Harold Bronson, who along with Richard Foos founded Rhino Records in 1978, has been a longtime supporter of The Monkees. Rhino began releasing Monkees compilations in the early 1980s and eventually moved to reissue the original Monkees albums starting in 1985. The company later acquired the group's music and film library from Columbia Pictures in the early 1990s from Bob Rafelson and Bert Schneider. Despite Bronson's absence from the company since the early 2000s, Rhino has continued to treat the Monkees catalog with the utmost respect, issuing numerous box sets, rarities compilations, and more (largely thanks to Andrew Sandoval's involvement with Rhino over the years).
In this 1989 interview with Paris Stachtiaris and John Di Maio on the Headquarters radio program, Bronson speaks about his career in music, Rhino's relationship with The Monkees, tracking down tapes for the Missing Links project, the "Heart and Soul" single/MTV controversy, the sessions for Pool It!, and more.
Former Cherokees member Doug Trevor talks about the '68 Monkees Australian tour and more on "Headquarters"
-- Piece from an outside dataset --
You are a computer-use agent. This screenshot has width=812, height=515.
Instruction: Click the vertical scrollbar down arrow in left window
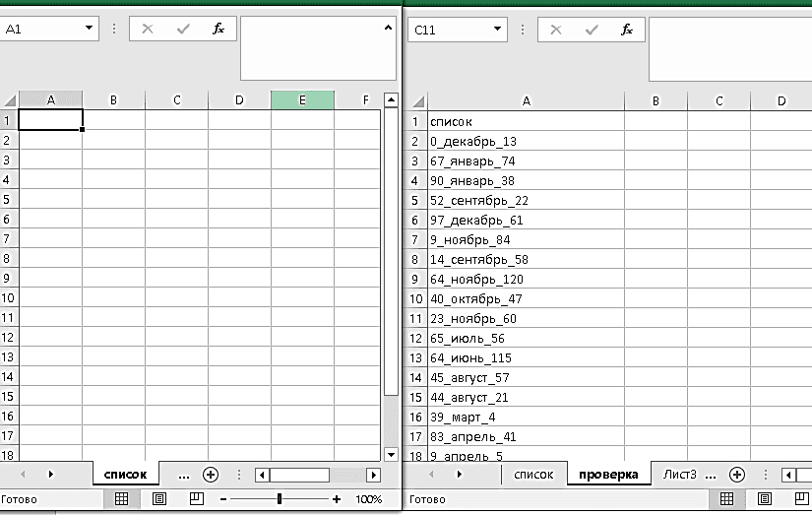tap(390, 454)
Doug Trevor is a former member of The Cherokees, the group that opened for The Monkees in Australia in 1968. He later worked with Davy Jones in the 1970s, and his song, "Sitting in the Apple Tree," appeared on Davy's 1971 solo album on Bell Records. Doug also composed "Sail On Sailor" from the Dolenz, Jones, Boyce & Hart LP (1976), and "How Do You Know," the B-side of Davy's 1981 Japanese single, "It's Now."
Doug reconnected with The Monkees during their 1988 visit to Australia, leading the backing band for those concerts and continuing in that position throughout 1989 when The Monkees toured Europe, North America and Japan. In this two-part interview from the Headquarters radio program, hosts Paris Stachtiaris and John Di Maio speak to Doug about his career, his recollections of the '68 Monkees tour of Australia, coming to America in the early '70s and calling on members of The Monkees, working with Davy, and much more. You'll also hear Boyce & Hart's version of "Tear Drop City" during Part 1 of the interview.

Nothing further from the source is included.